[llvm-commits] [llvm] r117174 - in /llvm/trunk: include/llvm/CodeGen/LinkAllCodegenComponents.h include/llvm/CodeGen/Passes.h lib/CodeGen/CMakeLists.txt lib/CodeGen/LiveIntervalUnion.cpp lib/CodeGen/LiveIntervalUnion.h lib/CodeGen/RegAllocBase.h lib/CodeGen/RegAllocBasic.cpp lib/CodeGen/SplitKit.h

Tue Oct 26 13:44:19 PDT 2010

On Oct 26, 2010, at 1:03 PM, Evan Cheng wrote:

> Thanks Andy. It looks like a great step. Some questions and comments below:
> 
> 1. How to write a new allocator based on RegAllocBase? Is it as simple as providing a allocation queue priority function and selectOrSplit? How about routines to undo an allocation?

RegAllocBasic is a minimal implementation of RegAllocBase. Maybe it should be called RegAllocMinimal? I could split the .cpp file to make this more clear.

The only thing a new allocator must do is override selectOrSplit(). You can see from RABasic::selectOrSplit, that not much needs to be implemented to have a working allocator.

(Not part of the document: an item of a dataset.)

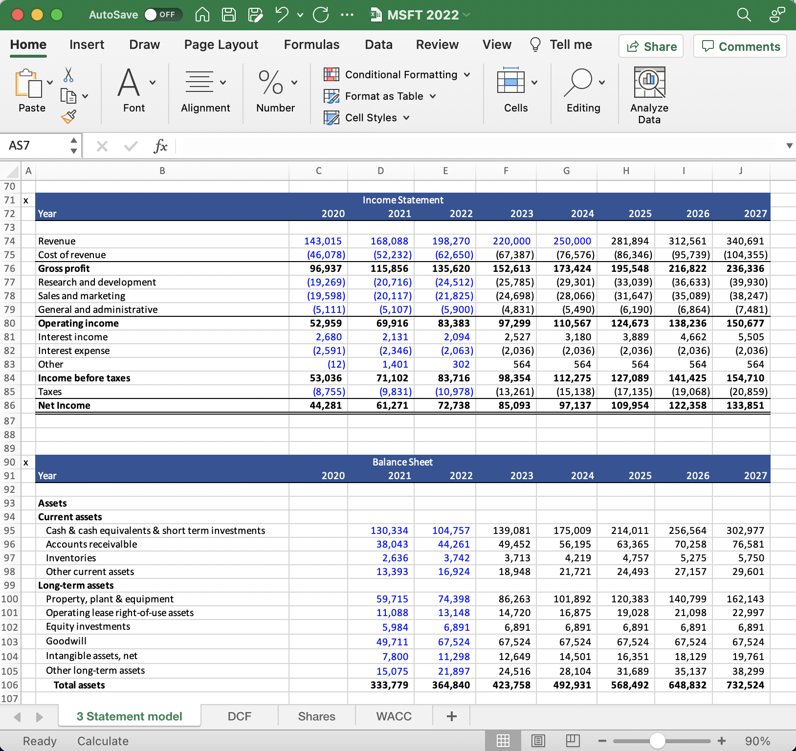Add a new sheet with plus button
The image size is (796, 751).
click(451, 716)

We do need a way to undo an allocation for functional completeness. (RABasic currently passes most but not all benchmarks.) My next step will be to implement LiveIntervalUnion::extract and call it in the uncommon case that we can't find a register for spills.

> 2. Does a allocator need to provide its own allocatePhysRegs? Should RegAllocBase provide a base implementation?

No. allocatePhysRegs never changes. Any allocator can be plugged in as along it it can solve the global allocation by adhering to two constraints:

1. It must be incremental vs. iterative (Think linear scan vs. graph coloring.) 

The underlying assumption is that we allocate or split one virtual register at a time until the problem is solved. We do not partially solve the problem, mutate the IR, throw away the solution and retry.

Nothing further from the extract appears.